22. Créer des forums de consultation publique composés de représentants des différents groupes sociaux, utilisateurs, fournisseurs de contenus et de services, opérateurs de réseaux, fabricants d'équipement et institutions, afin de débattre des aspects sociaux, culturels, politiques et économiques du développement de la société de l'information et de ses répercussions dans les secteurs suivants:

• emploi et création d'emplois;

• valeurs sociales et démocratiques, avenir des nouveaux services et des médias;

• accès universel et protection et soutien du consommateur;

• durabilité au sein de la société de l'information;

• services publics: rapprocher l'administration des citoyens;

• apprentissage permanent.

23. Revoir les comportements et les méthodes de travail désuets dans toutes les organisations publiques: on pourrait gâcher une grande partie de l'énorme potentiel des technologies modernes si on se contentait de les appliquer à des modes de vie et de travail traditionnels;

24. Aider les citoyens à découvrir de nouvelles manières d'améliorer la qualité de leur vie personnelle et professionnelle, en investissant dans des systèmes d'éducation et de formation qui enrichissent les compétences humaines et en soutenant des comportements sociaux et culturels ouverts aux technologies de l'information. Il convient de donner à chacun des compétences de base lui permettant d'utiliser les services offerts par la société de l'information en réseau: le courrier électronique, les services d'information, le commerce électronique et les nouveaux services proposés aux citoyens par les administrations, doivent être mis à la disposition du plus grand nombre;

25. Fournir des possibilités de réseau en ligne aux collectivités locales ainsi que toute une gamme de points d'accès publics que chacun peut utiliser et qui doivent être gratuits ou, du moins, abordables pour tous. A long terme, chacun devrait pouvoir, à partir de son domicile, accéder au cyberespace qui ferait partie de la vie des gens au même titre que le téléphone;

26. Soutenir le développement de la société de l'information dans les zones rurales les moins favorisées, par exemple en encourageant la création de «téléchaumières», dans le but de proposer sous un même toit toute une gamme de services locaux informatiques et télématiques: formation, lieu de travail informatisé, accueil des enfants, services aux entreprises, manifestations sociales et possibilités de mise en réseau; tous ces services peuvent créer des synergies pouvant favoriser les petites entreprises rurales et les nouvelles méthodes de travail;

27. Utiliser les nouvelles technologies de l'information et de la communication pour renforcer la conduite démocratique des affaires publiques et sa légitimité, afin de promouvoir des valeurs telles que l'ouverture, la transparence et la responsabilité de l'administration.
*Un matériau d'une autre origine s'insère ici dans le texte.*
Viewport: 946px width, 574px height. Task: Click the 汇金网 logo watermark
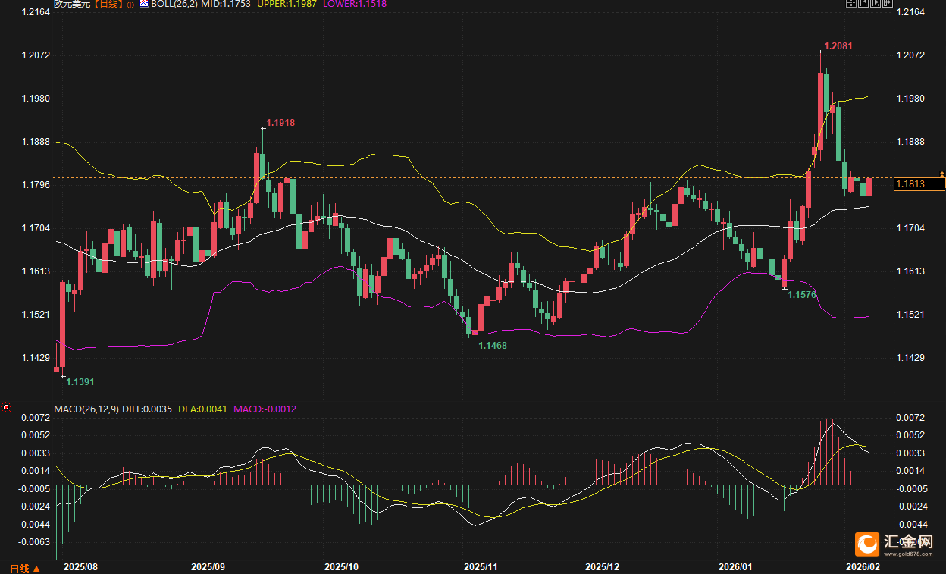895,544
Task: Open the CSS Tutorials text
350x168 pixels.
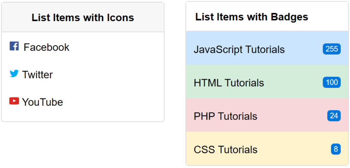Action: 225,150
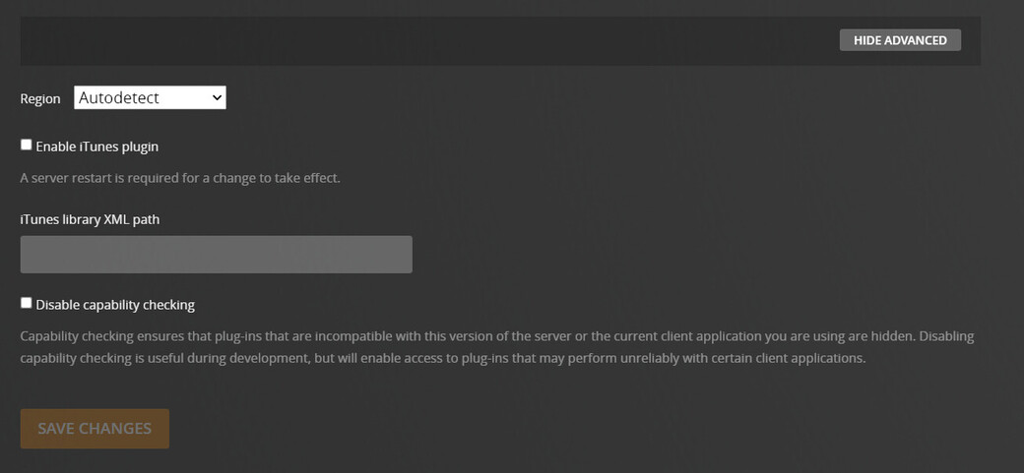
Task: Click the HIDE ADVANCED button
Action: tap(900, 39)
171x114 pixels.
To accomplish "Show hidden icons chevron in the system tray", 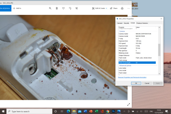I will tap(124, 111).
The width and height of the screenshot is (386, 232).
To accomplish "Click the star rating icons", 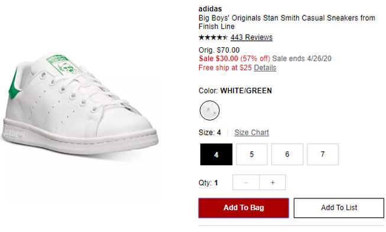I will click(x=213, y=38).
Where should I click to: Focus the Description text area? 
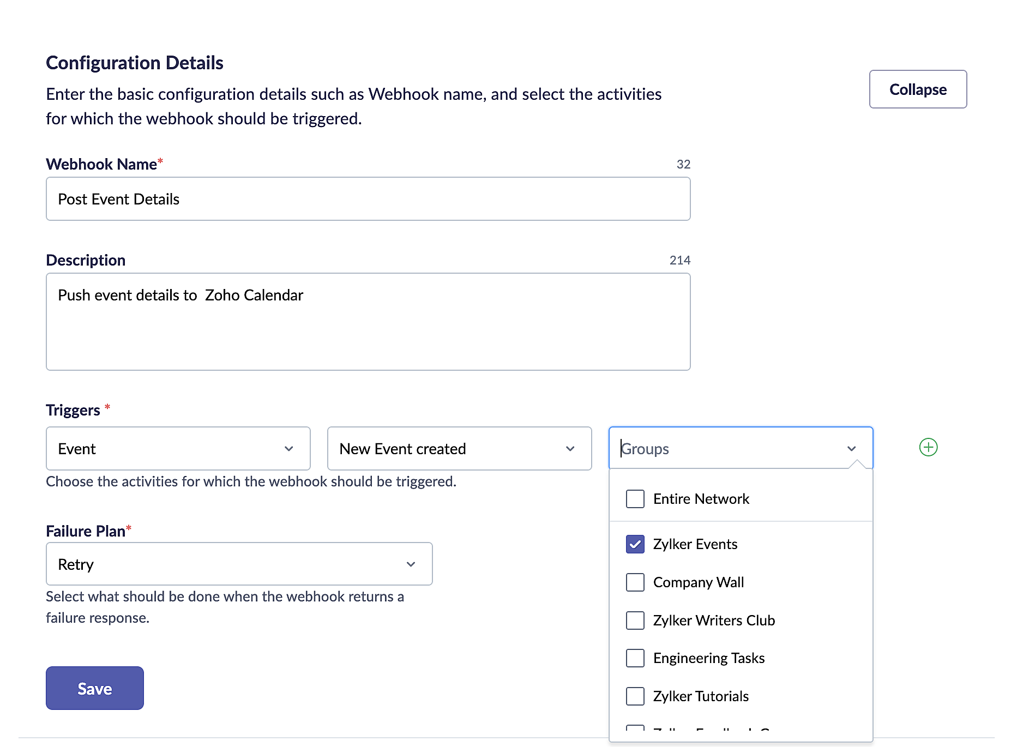tap(368, 322)
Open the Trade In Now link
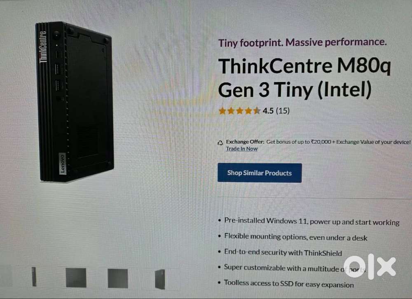 (x=242, y=149)
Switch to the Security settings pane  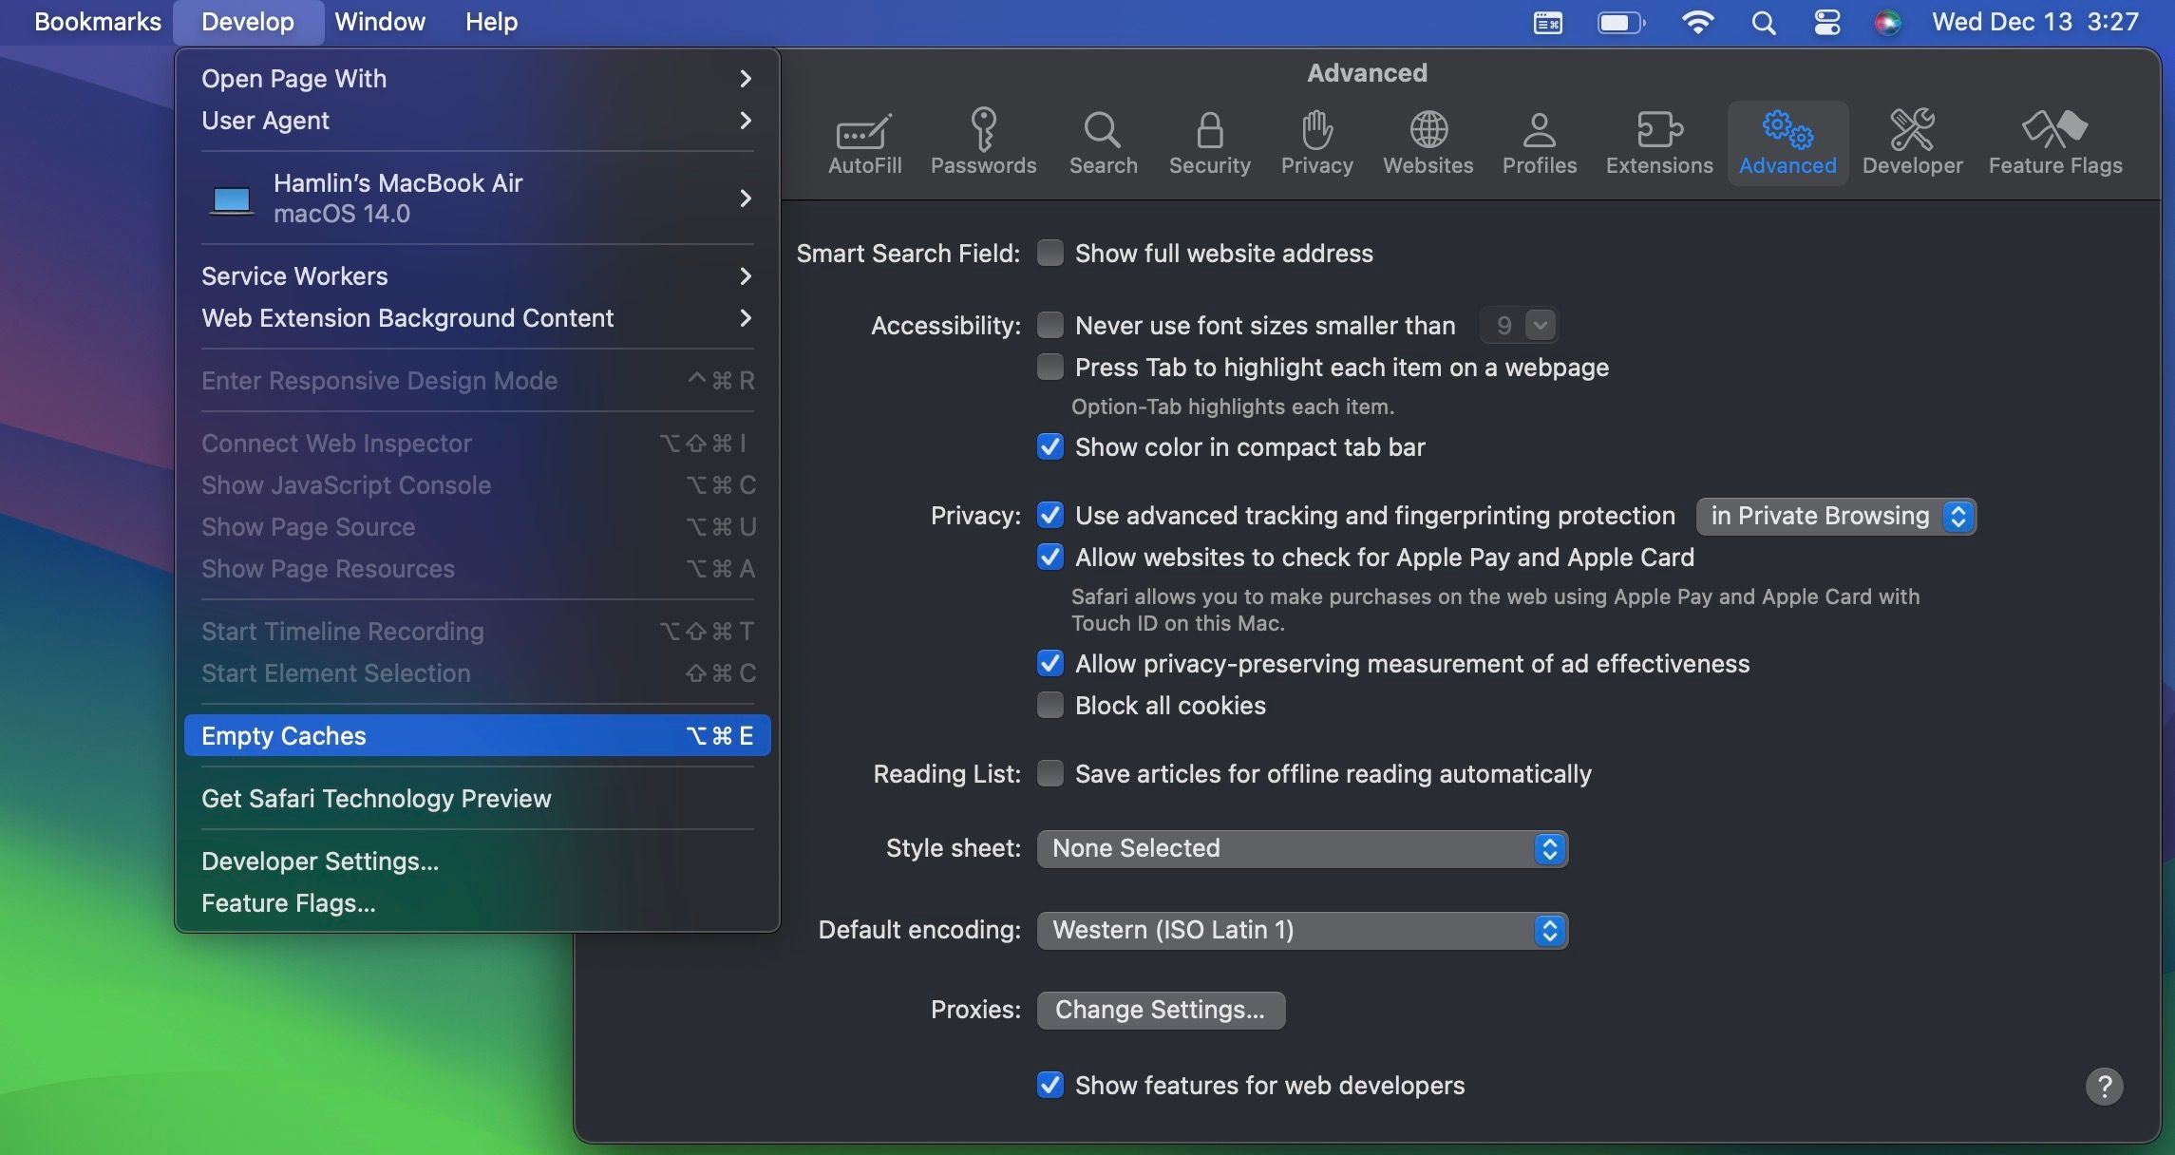1209,141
Les nouvelles technologies peuvent contribuer aux actions suivantes:

• aider à alerter et informer le public sur les questions le concernant, et favoriser le débat;

• mieux faire connaître les candidats aux postes élus et aux autres emplois publics, par exemple en rendant publics leurs qualifications et leurs connaissances politiques, leurs actions passées et les groupes d'intérêt qu'ils soutiennent;

• permettre à l'électeur de voter en toute connaissance de cause et de manière critique;

• permettre au citoyen, entre les élections, de participer plus facilement à un débat public, d'intervenir en influençant l'opinion publique et les décisions, et de contrôler la concrétisation des promesses électorales;

• permettre aux membres des partis politiques de mieux juger l'activité de leurs délégués et de leurs candidats au poste public;

• encourager et aider les citoyens à prendre des initiatives. Leur expression peut prendre différentes formes: groupes de pression, information et éducation d'autres personnes par le biais de l'édition en ligne, appels moraux, mouvements de protestation et sociaux, organisations non gouvernementales ou demandes de référendum.

1 Discussion par le Congrès et adoption le 16 juin 1999, 2ème séance (voir doc CG (6) 3, projet de Résolution présenté par M. R. Koivisto Rapporteur).